» REQUIRED ACTION:
Exact reproduction required: print each line of the material below.

━━━━

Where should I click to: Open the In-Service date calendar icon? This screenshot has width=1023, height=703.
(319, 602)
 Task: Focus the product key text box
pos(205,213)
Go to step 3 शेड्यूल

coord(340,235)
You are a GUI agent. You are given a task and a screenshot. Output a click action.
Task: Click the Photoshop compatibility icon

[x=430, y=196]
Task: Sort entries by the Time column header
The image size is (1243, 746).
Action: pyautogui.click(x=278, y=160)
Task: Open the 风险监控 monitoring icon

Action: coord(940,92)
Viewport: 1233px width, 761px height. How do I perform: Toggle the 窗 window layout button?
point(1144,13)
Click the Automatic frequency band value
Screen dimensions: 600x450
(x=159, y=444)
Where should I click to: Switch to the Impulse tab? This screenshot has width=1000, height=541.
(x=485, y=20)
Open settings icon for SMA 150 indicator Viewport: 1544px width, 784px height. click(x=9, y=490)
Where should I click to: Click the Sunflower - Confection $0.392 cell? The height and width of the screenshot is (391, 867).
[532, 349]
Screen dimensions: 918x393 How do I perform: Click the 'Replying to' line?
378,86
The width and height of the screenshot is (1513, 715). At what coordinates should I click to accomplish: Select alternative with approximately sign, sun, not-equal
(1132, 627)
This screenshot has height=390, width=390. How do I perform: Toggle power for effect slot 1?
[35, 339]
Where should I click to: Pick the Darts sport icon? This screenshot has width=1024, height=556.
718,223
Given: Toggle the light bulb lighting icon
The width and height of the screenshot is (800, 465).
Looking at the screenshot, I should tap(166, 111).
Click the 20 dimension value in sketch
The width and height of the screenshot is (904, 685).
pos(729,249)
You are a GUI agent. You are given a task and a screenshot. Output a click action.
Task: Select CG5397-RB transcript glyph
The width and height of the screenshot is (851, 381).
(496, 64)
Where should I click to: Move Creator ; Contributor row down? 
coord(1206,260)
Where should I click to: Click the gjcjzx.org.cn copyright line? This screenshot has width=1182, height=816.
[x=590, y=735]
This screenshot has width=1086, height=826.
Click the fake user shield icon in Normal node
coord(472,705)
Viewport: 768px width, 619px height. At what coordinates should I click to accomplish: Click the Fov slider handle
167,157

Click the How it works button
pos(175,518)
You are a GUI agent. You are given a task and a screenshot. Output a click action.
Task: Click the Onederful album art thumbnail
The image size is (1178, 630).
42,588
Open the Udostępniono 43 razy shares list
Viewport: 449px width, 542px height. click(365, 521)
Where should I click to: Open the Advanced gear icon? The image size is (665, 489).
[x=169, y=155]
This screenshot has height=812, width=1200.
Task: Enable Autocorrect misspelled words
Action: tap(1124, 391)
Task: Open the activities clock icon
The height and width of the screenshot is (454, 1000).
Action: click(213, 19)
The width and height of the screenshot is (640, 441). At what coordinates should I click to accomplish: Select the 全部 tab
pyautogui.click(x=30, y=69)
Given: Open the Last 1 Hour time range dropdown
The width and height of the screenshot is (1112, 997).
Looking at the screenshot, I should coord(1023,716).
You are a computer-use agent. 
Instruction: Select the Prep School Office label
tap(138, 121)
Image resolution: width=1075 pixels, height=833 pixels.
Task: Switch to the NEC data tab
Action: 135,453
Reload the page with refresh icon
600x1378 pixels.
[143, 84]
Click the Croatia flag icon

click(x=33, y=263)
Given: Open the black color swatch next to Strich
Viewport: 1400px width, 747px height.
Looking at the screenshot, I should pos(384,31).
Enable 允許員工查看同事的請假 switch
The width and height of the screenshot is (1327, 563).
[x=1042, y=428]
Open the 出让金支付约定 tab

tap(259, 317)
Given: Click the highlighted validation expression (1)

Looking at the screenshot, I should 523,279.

━━━━

» OUTPUT FOR THIS EXERCISE:
Where should I click to: Open the In-Service date calendar icon? This screenshot has width=1023, height=703.
(319, 602)
 Task: Focus the product key text box
pos(205,213)
Go to step 3 शेड्यूल

coord(340,235)
You are a GUI agent. You are given a task and a screenshot. Output a click action.
Task: Click the Photoshop compatibility icon

[x=430, y=196]
Task: Sort entries by the Time column header
The image size is (1243, 746).
Action: pyautogui.click(x=278, y=160)
Task: Open the 风险监控 monitoring icon

Action: coord(940,92)
Viewport: 1233px width, 761px height. How do I perform: Toggle the 窗 window layout button?
point(1144,13)
Click the Automatic frequency band value
Screen dimensions: 600x450
(x=159, y=444)
Where should I click to: Switch to the Impulse tab? This screenshot has width=1000, height=541.
(x=485, y=20)
Open settings icon for SMA 150 indicator Viewport: 1544px width, 784px height. click(x=9, y=490)
Where should I click to: Click the Sunflower - Confection $0.392 cell? The height and width of the screenshot is (391, 867).
[532, 349]
Screen dimensions: 918x393 How do I perform: Click the 'Replying to' line?
378,86
The width and height of the screenshot is (1513, 715). At what coordinates should I click to accomplish: Select alternative with approximately sign, sun, not-equal
(1132, 627)
This screenshot has height=390, width=390. How do I perform: Toggle power for effect slot 1?
[35, 339]
Where should I click to: Pick the Darts sport icon? This screenshot has width=1024, height=556.
718,223
Given: Toggle the light bulb lighting icon
The width and height of the screenshot is (800, 465).
Looking at the screenshot, I should tap(166, 111).
Click the 20 dimension value in sketch
The width and height of the screenshot is (904, 685).
pos(729,249)
You are a GUI agent. You are given a task and a screenshot. Output a click action.
Task: Select CG5397-RB transcript glyph
The width and height of the screenshot is (851, 381).
(496, 64)
Where should I click to: Move Creator ; Contributor row down? 
coord(1206,260)
Where should I click to: Click the gjcjzx.org.cn copyright line? This screenshot has width=1182, height=816.
[x=590, y=735]
This screenshot has width=1086, height=826.
Click the fake user shield icon in Normal node
coord(472,705)
Viewport: 768px width, 619px height. At what coordinates should I click to accomplish: Click the Fov slider handle
167,157

Click the How it works button
pos(175,518)
You are a GUI agent. You are given a task and a screenshot. Output a click action.
Task: Click the Onederful album art thumbnail
The image size is (1178, 630).
42,588
Open the Udostępniono 43 razy shares list
Viewport: 449px width, 542px height. click(365, 521)
Where should I click to: Open the Advanced gear icon? The image size is (665, 489).
[x=169, y=155]
This screenshot has height=812, width=1200.
Task: Enable Autocorrect misspelled words
Action: tap(1124, 391)
Task: Open the activities clock icon
The height and width of the screenshot is (454, 1000).
Action: click(213, 19)
The width and height of the screenshot is (640, 441). At what coordinates should I click to accomplish: Select the 全部 tab
pyautogui.click(x=30, y=69)
Given: Open the Last 1 Hour time range dropdown
The width and height of the screenshot is (1112, 997).
Looking at the screenshot, I should coord(1023,716).
You are a computer-use agent. 
Instruction: Select the Prep School Office label
tap(138, 121)
Image resolution: width=1075 pixels, height=833 pixels.
Task: Switch to the NEC data tab
Action: 135,453
Reload the page with refresh icon
600x1378 pixels.
[143, 84]
Click the Croatia flag icon

click(x=33, y=263)
Given: Open the black color swatch next to Strich
Viewport: 1400px width, 747px height.
Looking at the screenshot, I should pos(384,31).
Enable 允許員工查看同事的請假 switch
The width and height of the screenshot is (1327, 563).
[x=1042, y=428]
Open the 出让金支付约定 tab

tap(259, 317)
Given: Click the highlighted validation expression (1)

Looking at the screenshot, I should 523,279.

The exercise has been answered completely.